Today, we can see the strategy of doublespeak from the novel 1984 being employed. Language is intentionally ill-defined so that people discuss semantics, and never get to the point of a substantive debate. I see this when collectivism versus individualism is discussed.

Coercion has been folded into the definition of collectivism, because most examples of collectivist philosophy have been implemented by force through government (with terrible consequences for both the individual and the group). So individualists, who believe the good of the group does not supersede the good of the individual, tend to shy away from collectivist philosophy.

But I don’t think coercion was ever meant to be part of the definition of collectivism. It was more of an ideal, that the individual might want to, or see value in, subverting his will to the will of the majority. But in order for any actual good to be achieved, it cannot be done by force. Voluntarily joining a collective is much different than being forced into one. Individualists believe in mutual benefit, and a group can give benefit to an individual. Individuals still make up that group however, which makes each individual important.

The Voluntary Collective

The most important thing about a voluntary group, is that you can leave it.

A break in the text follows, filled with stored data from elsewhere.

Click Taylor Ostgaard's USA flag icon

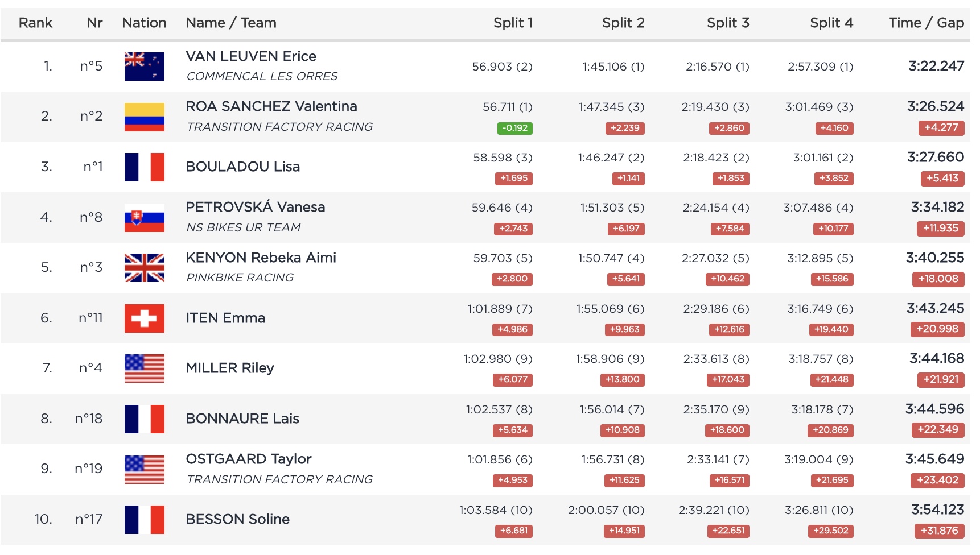(x=144, y=469)
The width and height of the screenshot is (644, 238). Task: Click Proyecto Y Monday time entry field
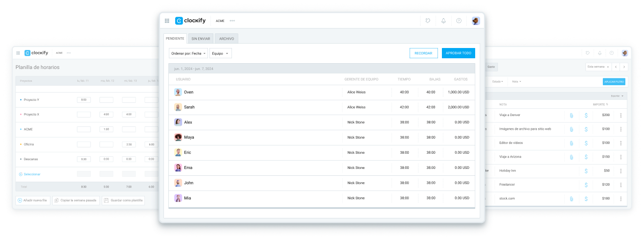(84, 100)
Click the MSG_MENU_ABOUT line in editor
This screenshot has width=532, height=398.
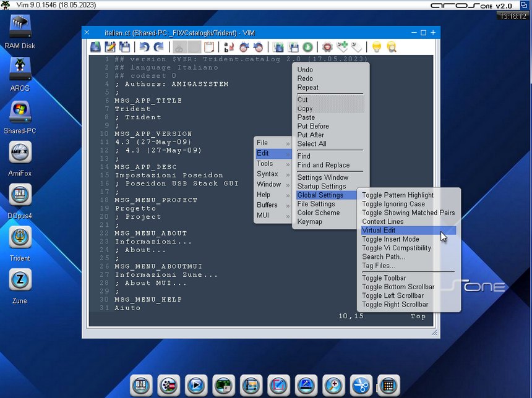pyautogui.click(x=150, y=233)
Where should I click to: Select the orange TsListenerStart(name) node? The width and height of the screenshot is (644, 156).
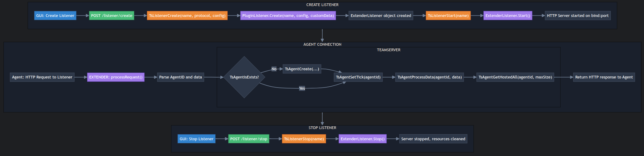[448, 16]
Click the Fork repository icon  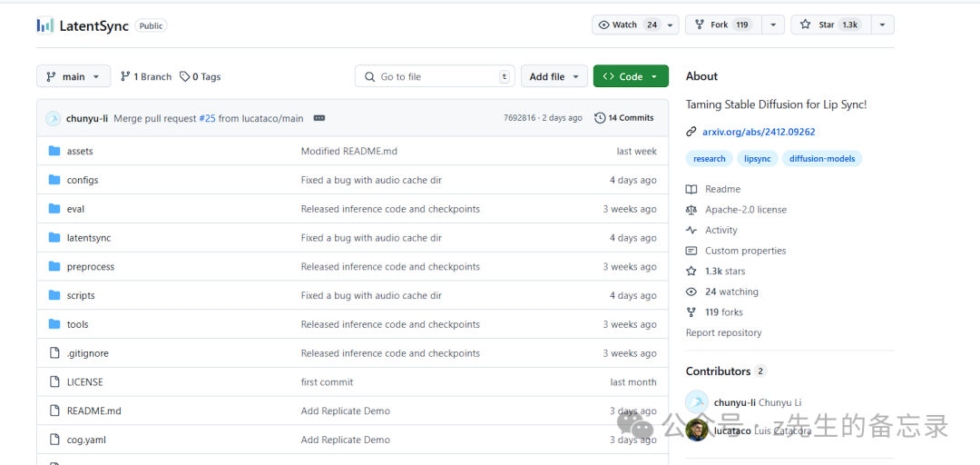pyautogui.click(x=699, y=25)
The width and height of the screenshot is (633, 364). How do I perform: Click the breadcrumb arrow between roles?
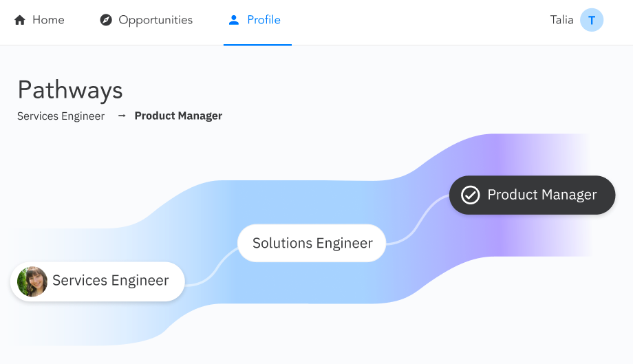click(122, 116)
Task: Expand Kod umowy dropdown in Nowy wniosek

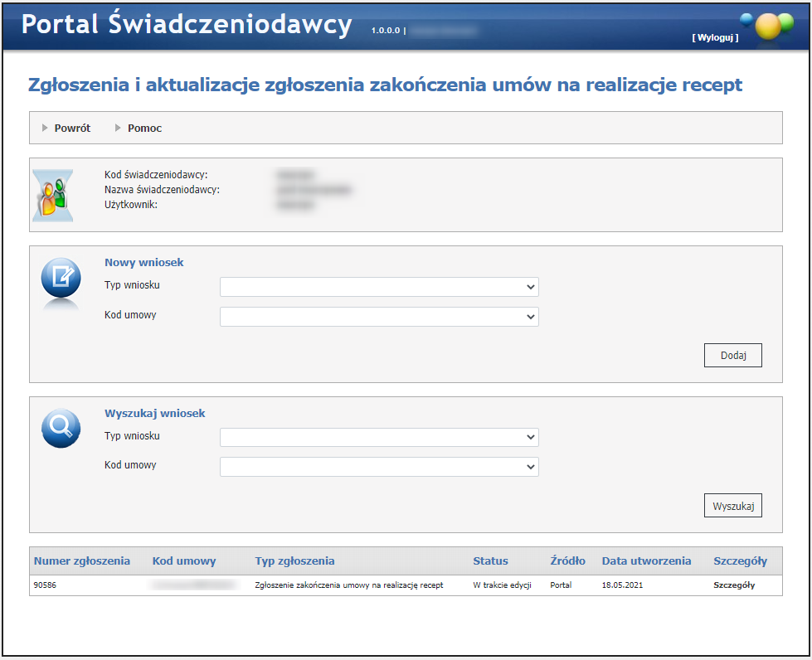Action: [x=379, y=317]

I was walking in the woods one day with some friends. We had been hiking for a while and turned and twisted around many paths when we came to a four way intersection. Not wanting to turn back, we began to discuss which way would be best to take. In fact after some discussion, we all agreed to take the same path. But suppose I thought a different path was better. Should I attempt to force them to take the path I want? Or should they, being in the majority, attempt to force me to take the path they want? Of course not.

In a voluntary group, I am free to leave or stay. In the middle of the woods my options are to agree with the group, or be left alone. I see value in the group, and that is why I submit to the majority. Not because the majority has the right to force their will on the minority, and not even because the will of the majority is necessarily better in some way than the minority. No one claims that groups cannot be of great use and help. But they must be voluntary groups in order to serve this purpose best.

There were many paths to take, and at times we may not have agreed on the “best” path to take. In fact, “best” could have different meanings to each individual. “Best” might mean shortest path back for the person who wants to be done hiking. Best might mean longest path back for someone who wants to keep hiking, or best could mean a yet un-trodden path to another who enjoys novelty.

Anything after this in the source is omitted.